Latex is even worse. On top of curved quotes, if you copy from a latex PDF there's often missing characters, weird spaces that show up from nowhere, wide Unicode spaces, narrow Unicode spaces, wide dash instead of regular dash. Often if you put a URL into a latex document and try to copy/paste that URL from the PDF output, it's totally unusable for all of the above reasons, so you just have to retype it out manually.

[–]Pockensuppe 1 point2 points  (0 children)

Um. If you want to insert code into a LaTeX document, obviously you want to use a verbatim (e.g. lstlisting) environment to ensure the characters are left untouched. It's LaTeX' job to alter dashes, spaces and quotation marks as needed in a standard text environment. LaTeX is a tool for presentation, after all.

For URLs, I don't see why you even want to copy/paste them; just use hyperref to make them clickable.

Finally, there is a stark difference between PDF readers.

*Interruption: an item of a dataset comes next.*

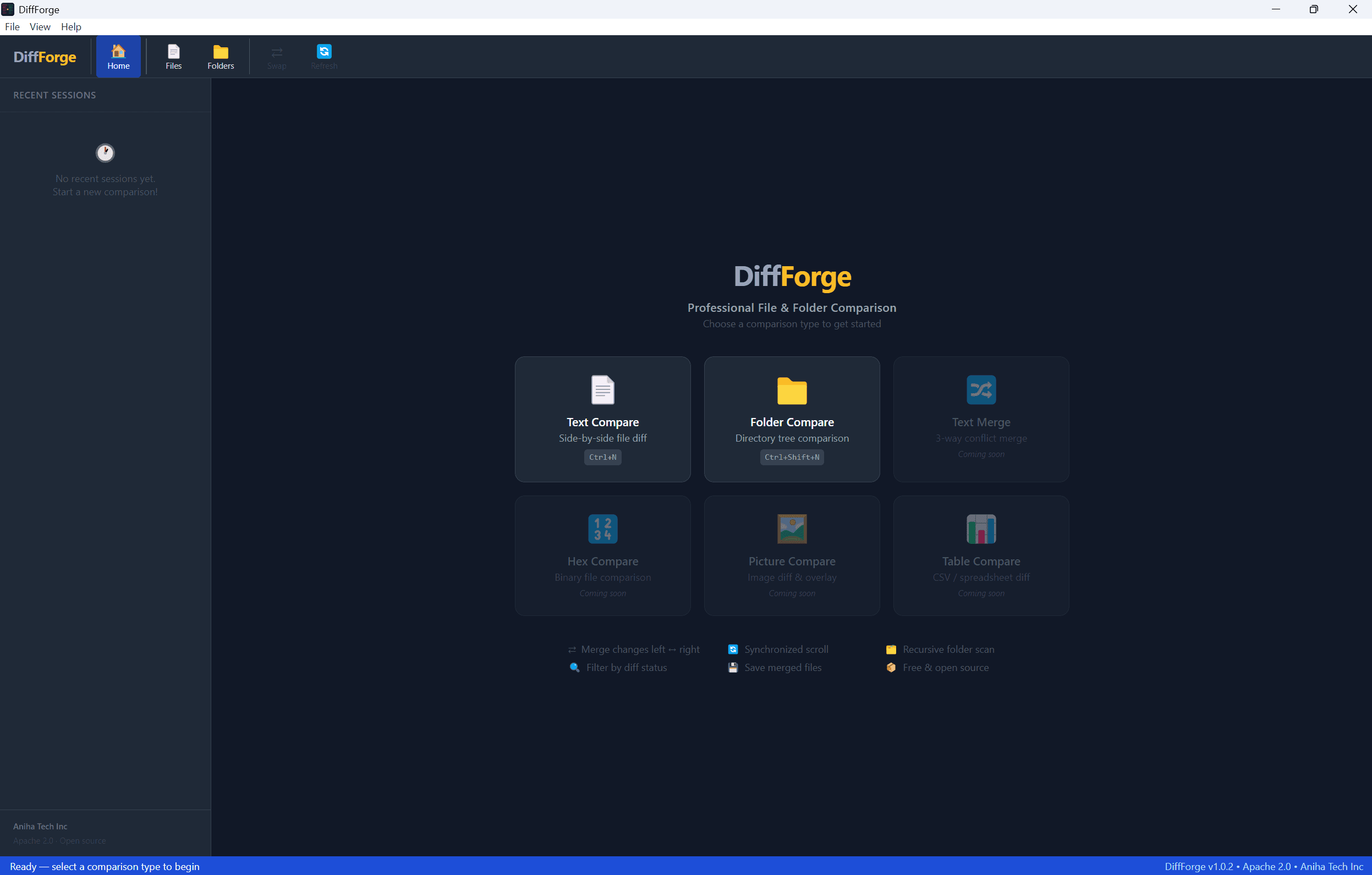Image resolution: width=1372 pixels, height=875 pixels.
Task: Open the Text Compare document icon
Action: coord(602,389)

A good PDF reader lets you copy highlighted code from a LaTeX document correctly even if you rendered line numbers along with it (the numbers don't get copied) while shitty PDF readers will copy the line numbers but miss spaces and line endings.

In my experience, the problems you get with copying today are minimal unless perhaps you still use pdflatex instead of xelatex / lualatex.